Recovery of Event Related Potential Signals using Compressive Sensing and Kronecker Technique

Abstract

Brain-computer interfaces (BCIs) are devices that are developed to enable the brain to communicate with a machine directly. These devices usually make use of event-related potential (ERP) component of electroencephalography (EEG) signals. BCIs have several applications, but perhaps the most important one is to communicate with the advance neuromuscular patients. P300 Speller is a method that was developed by making use of BCIs and ERPs to make it possible to communicate with a computer through EEG recordings. The sensitive nature of these signals makes it essential to make sure they have a high recovery rate once they have been compressed. Compressive sensing (CS) is a compression method which takes advantage of the potential sparsity of the signals and aims to reconstruct a signal from a smaller number of measurements that is specified by the Nyquist theorem.
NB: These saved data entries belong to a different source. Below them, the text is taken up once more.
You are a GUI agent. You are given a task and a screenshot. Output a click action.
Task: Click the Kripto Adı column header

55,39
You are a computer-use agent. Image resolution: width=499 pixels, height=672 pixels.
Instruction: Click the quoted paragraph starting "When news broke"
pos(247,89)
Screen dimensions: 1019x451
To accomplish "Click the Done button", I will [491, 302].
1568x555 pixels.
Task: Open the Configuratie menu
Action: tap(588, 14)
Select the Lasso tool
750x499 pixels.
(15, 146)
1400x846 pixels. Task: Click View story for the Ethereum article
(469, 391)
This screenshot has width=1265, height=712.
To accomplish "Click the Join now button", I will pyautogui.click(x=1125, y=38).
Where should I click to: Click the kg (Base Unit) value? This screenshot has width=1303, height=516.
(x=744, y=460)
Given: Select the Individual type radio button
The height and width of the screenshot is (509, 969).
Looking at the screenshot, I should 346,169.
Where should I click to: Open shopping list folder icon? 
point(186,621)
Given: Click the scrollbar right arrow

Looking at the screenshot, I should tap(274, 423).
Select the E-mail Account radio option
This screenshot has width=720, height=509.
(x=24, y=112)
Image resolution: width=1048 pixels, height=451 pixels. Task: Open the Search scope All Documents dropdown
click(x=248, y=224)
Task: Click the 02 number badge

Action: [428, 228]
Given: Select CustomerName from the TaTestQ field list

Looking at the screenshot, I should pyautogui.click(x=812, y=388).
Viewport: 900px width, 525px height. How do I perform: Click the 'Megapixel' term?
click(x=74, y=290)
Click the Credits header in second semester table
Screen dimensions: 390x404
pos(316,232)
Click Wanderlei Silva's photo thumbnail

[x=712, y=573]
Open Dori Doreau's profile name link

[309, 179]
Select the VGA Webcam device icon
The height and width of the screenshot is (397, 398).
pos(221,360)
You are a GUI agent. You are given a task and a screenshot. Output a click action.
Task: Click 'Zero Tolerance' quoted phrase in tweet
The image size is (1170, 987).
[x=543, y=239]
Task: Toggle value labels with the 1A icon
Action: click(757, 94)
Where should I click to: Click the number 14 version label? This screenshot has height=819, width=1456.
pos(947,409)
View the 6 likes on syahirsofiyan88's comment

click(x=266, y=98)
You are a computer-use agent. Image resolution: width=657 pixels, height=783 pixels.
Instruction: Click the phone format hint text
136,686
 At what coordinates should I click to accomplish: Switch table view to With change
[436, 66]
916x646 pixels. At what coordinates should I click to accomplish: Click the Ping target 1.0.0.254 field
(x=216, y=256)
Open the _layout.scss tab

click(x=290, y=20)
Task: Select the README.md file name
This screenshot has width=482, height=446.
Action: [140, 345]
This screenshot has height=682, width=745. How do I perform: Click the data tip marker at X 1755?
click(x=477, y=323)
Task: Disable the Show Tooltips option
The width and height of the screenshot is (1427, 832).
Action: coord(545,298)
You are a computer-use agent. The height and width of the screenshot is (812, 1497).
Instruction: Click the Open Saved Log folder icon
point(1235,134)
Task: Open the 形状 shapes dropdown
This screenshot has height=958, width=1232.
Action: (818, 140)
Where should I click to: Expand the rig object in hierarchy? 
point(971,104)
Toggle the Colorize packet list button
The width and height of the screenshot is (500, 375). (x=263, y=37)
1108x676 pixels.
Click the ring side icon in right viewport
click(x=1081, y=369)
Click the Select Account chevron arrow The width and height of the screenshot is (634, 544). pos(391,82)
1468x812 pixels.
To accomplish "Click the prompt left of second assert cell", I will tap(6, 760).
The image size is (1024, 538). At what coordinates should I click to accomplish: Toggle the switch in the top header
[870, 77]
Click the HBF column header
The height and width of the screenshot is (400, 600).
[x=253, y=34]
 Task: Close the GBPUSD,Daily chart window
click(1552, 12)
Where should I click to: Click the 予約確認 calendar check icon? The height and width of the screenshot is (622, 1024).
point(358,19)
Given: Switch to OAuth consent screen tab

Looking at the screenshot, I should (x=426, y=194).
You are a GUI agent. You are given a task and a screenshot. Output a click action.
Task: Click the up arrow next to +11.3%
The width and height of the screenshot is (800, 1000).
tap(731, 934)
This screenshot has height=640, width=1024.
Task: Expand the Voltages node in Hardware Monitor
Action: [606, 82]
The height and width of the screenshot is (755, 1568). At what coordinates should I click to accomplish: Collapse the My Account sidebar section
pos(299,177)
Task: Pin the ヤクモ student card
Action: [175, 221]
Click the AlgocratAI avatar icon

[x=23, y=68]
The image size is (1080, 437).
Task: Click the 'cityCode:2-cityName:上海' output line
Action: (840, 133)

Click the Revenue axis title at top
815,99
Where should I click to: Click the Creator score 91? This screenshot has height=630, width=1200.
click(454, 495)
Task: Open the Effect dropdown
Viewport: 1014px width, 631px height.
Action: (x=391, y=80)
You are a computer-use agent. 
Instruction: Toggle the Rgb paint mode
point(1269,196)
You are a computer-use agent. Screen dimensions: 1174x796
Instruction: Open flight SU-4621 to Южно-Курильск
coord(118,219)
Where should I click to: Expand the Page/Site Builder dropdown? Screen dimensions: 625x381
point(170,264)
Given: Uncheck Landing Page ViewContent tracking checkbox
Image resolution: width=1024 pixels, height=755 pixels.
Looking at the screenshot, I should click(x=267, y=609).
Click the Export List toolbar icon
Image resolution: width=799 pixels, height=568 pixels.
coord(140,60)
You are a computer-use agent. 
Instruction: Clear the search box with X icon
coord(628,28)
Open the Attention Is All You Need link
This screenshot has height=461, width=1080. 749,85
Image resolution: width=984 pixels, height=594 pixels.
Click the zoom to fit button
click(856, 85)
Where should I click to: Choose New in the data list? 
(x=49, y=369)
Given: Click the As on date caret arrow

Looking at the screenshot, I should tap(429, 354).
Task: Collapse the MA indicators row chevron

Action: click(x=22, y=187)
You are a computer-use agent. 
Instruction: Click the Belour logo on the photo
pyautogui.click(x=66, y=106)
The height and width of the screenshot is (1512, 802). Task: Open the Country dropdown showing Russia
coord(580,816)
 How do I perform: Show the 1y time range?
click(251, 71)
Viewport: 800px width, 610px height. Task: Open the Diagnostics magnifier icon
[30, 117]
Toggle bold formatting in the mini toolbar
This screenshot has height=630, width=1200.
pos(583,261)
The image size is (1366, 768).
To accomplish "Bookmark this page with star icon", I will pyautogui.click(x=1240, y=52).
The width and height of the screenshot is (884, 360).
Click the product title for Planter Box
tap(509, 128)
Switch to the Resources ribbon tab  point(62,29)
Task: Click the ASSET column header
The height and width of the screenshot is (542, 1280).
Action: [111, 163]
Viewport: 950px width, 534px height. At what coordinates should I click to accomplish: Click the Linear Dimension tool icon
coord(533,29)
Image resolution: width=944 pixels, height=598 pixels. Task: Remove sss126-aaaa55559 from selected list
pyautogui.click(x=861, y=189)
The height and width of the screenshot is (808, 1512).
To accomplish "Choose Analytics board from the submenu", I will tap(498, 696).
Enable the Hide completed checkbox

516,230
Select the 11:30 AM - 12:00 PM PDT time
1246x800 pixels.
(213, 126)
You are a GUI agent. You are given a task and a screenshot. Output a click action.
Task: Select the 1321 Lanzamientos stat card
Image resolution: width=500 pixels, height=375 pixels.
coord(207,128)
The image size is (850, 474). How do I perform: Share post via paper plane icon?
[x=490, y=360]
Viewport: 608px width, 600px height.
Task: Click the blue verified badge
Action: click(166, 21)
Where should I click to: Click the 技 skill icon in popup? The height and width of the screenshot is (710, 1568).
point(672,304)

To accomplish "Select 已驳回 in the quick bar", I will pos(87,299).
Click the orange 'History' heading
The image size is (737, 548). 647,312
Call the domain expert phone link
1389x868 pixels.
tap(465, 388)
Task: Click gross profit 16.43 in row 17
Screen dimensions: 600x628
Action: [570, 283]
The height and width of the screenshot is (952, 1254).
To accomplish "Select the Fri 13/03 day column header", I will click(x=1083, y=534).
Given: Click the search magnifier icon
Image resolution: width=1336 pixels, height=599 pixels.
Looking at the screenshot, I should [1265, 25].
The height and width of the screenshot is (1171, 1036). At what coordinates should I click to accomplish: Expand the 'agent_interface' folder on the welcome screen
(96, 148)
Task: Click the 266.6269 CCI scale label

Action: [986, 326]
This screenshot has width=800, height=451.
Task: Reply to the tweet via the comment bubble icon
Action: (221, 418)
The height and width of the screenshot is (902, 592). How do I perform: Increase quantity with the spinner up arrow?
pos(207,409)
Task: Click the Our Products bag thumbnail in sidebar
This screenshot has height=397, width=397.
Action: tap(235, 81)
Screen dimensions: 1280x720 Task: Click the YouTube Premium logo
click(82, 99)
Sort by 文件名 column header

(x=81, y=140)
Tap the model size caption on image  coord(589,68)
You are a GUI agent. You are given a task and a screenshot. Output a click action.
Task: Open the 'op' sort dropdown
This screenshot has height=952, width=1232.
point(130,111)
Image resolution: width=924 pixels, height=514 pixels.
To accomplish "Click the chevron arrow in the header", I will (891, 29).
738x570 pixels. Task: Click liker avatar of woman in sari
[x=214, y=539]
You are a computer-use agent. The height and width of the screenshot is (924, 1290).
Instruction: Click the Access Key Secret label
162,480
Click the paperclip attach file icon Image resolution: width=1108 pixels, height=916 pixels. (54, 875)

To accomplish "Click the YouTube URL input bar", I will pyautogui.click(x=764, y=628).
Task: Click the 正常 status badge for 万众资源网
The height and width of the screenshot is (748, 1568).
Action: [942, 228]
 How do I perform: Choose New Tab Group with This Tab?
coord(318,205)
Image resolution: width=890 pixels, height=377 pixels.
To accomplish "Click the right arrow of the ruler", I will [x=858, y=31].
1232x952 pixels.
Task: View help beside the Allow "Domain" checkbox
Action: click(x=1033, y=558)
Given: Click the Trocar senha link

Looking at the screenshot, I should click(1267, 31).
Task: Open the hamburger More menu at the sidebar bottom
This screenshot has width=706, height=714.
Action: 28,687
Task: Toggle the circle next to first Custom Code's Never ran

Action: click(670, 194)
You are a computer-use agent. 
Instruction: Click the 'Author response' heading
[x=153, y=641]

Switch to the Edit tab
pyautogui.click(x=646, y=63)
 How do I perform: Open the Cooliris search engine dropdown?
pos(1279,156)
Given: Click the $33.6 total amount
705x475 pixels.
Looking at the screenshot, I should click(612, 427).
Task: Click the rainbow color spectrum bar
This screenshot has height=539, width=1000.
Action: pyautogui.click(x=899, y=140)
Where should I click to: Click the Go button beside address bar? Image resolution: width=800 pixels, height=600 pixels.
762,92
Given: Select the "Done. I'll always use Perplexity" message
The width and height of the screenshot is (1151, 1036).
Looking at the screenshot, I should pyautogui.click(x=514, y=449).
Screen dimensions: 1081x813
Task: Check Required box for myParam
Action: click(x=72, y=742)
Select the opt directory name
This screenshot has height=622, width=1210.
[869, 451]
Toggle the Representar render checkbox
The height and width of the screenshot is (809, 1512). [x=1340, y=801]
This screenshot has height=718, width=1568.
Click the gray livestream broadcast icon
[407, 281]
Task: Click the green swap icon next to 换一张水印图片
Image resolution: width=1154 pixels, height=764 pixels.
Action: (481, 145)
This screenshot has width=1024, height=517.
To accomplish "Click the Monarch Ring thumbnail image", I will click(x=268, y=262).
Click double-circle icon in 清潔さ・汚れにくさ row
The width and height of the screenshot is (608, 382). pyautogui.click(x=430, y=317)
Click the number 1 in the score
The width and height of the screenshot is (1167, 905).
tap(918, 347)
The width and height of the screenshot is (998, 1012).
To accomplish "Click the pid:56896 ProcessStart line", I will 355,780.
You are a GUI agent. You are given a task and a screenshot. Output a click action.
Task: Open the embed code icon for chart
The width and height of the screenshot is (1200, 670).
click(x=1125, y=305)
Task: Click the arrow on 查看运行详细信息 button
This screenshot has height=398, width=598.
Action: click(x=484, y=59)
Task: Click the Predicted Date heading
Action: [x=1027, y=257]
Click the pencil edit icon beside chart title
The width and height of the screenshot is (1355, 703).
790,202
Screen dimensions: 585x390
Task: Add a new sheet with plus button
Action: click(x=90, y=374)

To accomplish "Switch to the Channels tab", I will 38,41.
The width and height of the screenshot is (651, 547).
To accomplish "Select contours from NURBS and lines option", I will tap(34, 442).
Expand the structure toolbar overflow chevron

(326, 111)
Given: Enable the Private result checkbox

CS has been studied in various signal processing areas. Because of the low power consumption and the elapsed time for generating CS measurements, CS became as one of the most efficient compression methods. In this work, we study the applicability of CS and its recovery quality for ERP signals. We run the experiments based on random and deterministic sensing matrices and two different sparsifying bases. The simulation results show that the ERP signal is very suitable for CS compression up to 75% compression ratio (CR). For the recovery phase, we investigate the effects of the recently developed preprocessing approach called Kronecker- based technique. By using Kronecker-based technique in recovery, we could recover the original signal with high accuracy up to 30 dB.